Weintraub: Whether it is occupied is immaterial, you are not authorized to access a listing that is pending without permission.
She brought up the fact there was no key inside.
Weintraub: It is against the guidelines to open a lockbox when you are not authorized. You could get into trouble someday. This is why I sometimes have to take the key out of the lockbox after homes go into pending status because some agents don't bother to check the status.
She found the listing on Realtor.com and it didn't show the correct status.
Weintraub: MLS is the only place you should look.
That's when the agent said I should probably make all of my showings by appointment only then without a lockbox, so this would never reoccur!
Sacramento Real Estate Agent #2
After waiting for short sale approval for 5 weeks, we received approval from the second lender and are waiting for approval from the first. The first lender sent a counter offer for a higher sales price, which I passed along to the buyer's agent. The buyer's agent exploded, rejected the counter offer and then demanded a response within 24 hours, which I explained was unlikely to happen.
The agent then called to complain about the fact, to lob an insult that she knows I "fancy myself an expert and all" but it is completely unfair for my seller to require her buyer to refrain from writing other offers when something like this could happen.
Weintraub: Hello? This is what you get with a short sale. There are no guarantees the bank won't try to negotiate. It doesn't happen often but it still happens.
The agent continued to whine I should change my practice.
Weintraub: Look, at this point your buyer needs to wait for the bank to respond or your buyer can cancel. Those are your two options. I am not about to change the way I do business, so there is no reason to discuss that.

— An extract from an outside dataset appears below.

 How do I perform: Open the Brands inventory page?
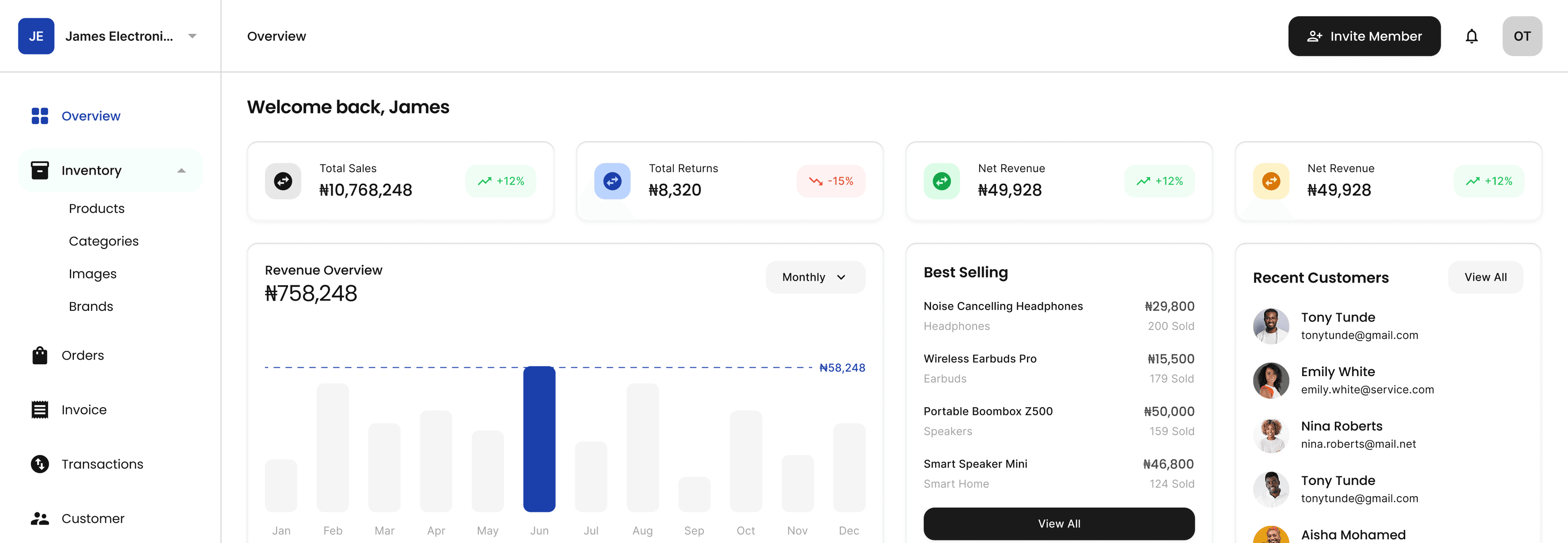coord(91,306)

The agent continued to disagree with the way I conduct business.
Weintraub: Let me reiterate, the buyer either waits for a response or the buyer cancels. Choose one. I'm sorry you don't like the fact that we want buyers to behave like a buyer, but trust me, NOT changing that stance, NOT altering our position.

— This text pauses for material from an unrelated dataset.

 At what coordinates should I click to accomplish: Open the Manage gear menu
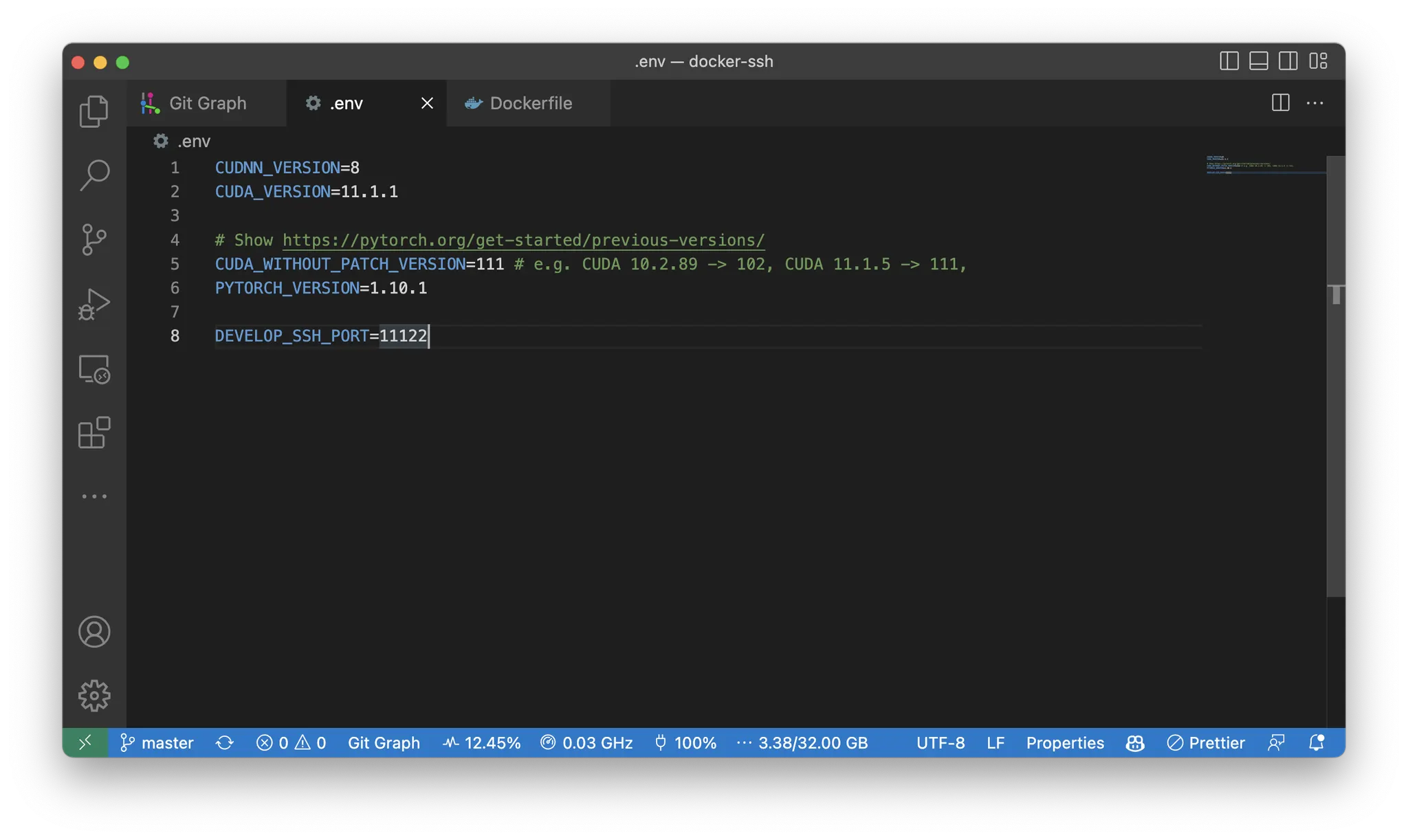click(x=94, y=695)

The agent still continued to whine.
Now my husband is standing in the doorway, having just come home from work to listen to this exchange, and he's shaking his head. But he's heard this all before.
Weintraub: Please understand there are 2 choices here . . .
The agent hung up.
Real Estate Agent from San Jose:
She submitted an offer for a home her buyer has not viewed. I know because I asked if she showed it. She said she had driven by with the buyer, but that seems unlikely since they are both from the Bay area. Drive all this way and not make an appointment? The offer was list price but it was missing many crucial elements, including a prequalification from a particular lender that is required per the instructions in MLS.
The agent wanted the seller to accept her offer regardless.
Weintraub: Unlikely, under the circumstances. It doesn't make sense to go off the market while we wait for your buyer to decide if he wants to buy this home.
Then she lectured me for a few minutes about how I am not required to change the status of the listing in MLS and I could just leave it in active status while we waited for the buyer to view the home, because that's not misrepresentation. She offered that her buyer would also reduce the earnest money deposit to 1% of the sales price but did not want to get prequalified through another lender.
Weintraub: I don't make up these requirements. If your buyer doesn't want to apply through the required lender, then the buyer can purchase some other home. It's all online and easy to apply.
This morning I received an email from the agent.
She asked if her buyer can offer less than list price.
I sure hope the switching of my website clears up soon. My web guy says it should be OK in a few hours and this will never happen again. At least one thing in Sacramento real estate won't be repetitive.